Entries taken from a collection:
***

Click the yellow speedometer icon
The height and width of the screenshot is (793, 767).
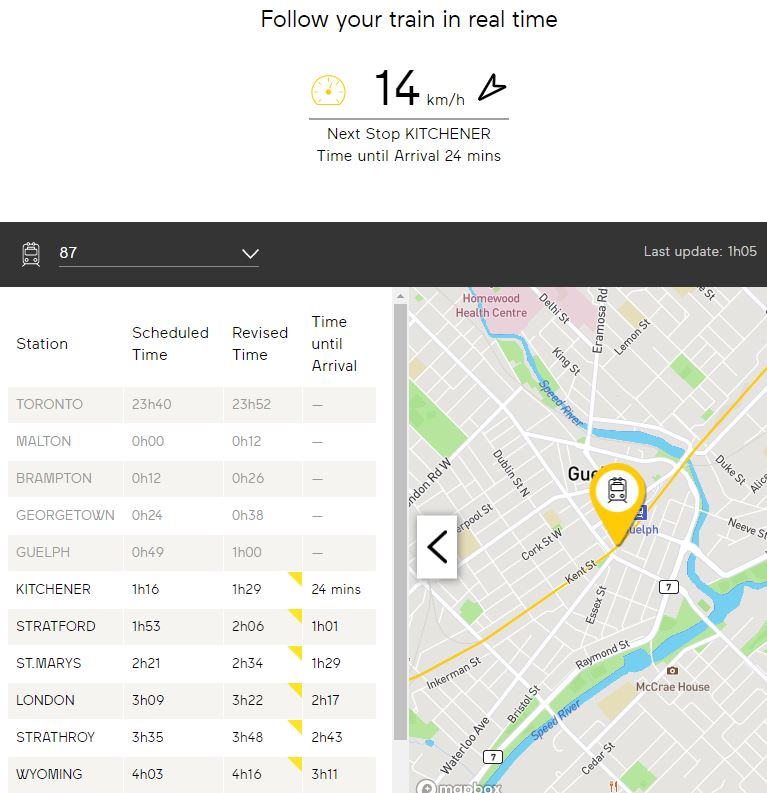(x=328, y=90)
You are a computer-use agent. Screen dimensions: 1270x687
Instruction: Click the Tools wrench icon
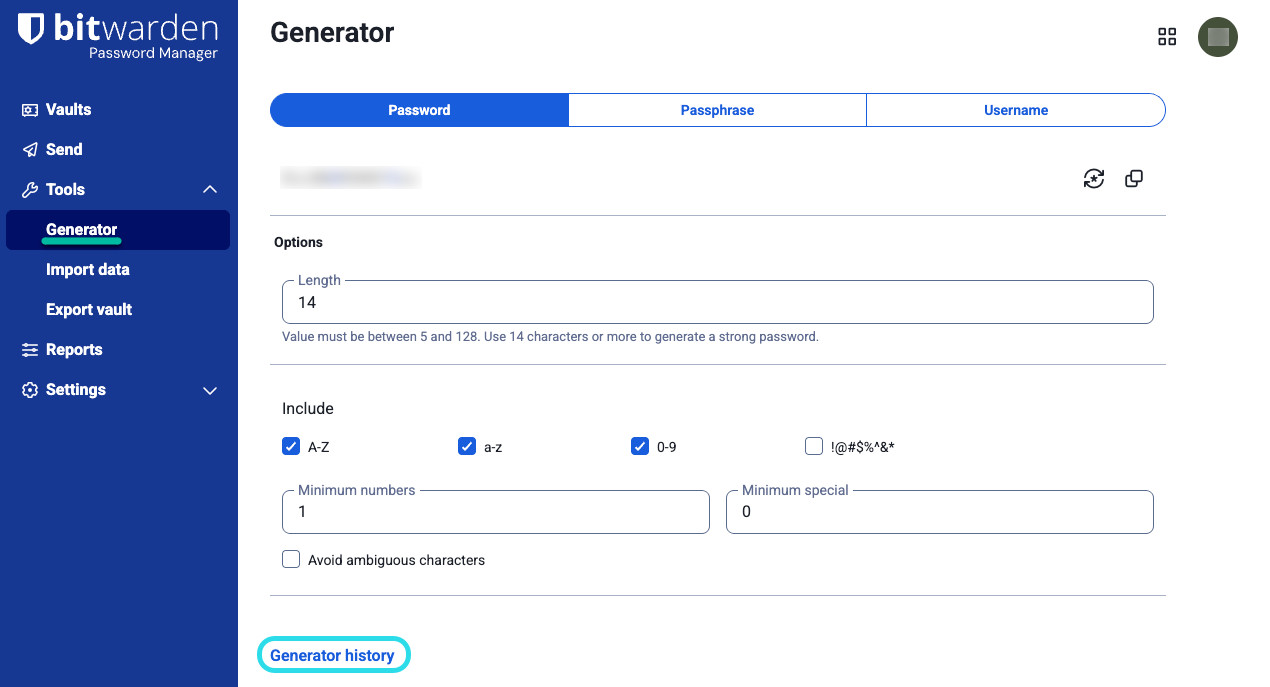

***

▶ Requirements:
Rewrite every line of the material above, multiplying each answer coordinate by 1.25 and rounding to whole numbers, with halves rounded up. Leave the pictures out.

▶ Task solution:
Click the yellow speedometer icon
The height and width of the screenshot is (793, 767).
(x=410, y=113)
You are a computer-use agent. Screen dimensions: 1270x687
Instruction: Click the Tools wrench icon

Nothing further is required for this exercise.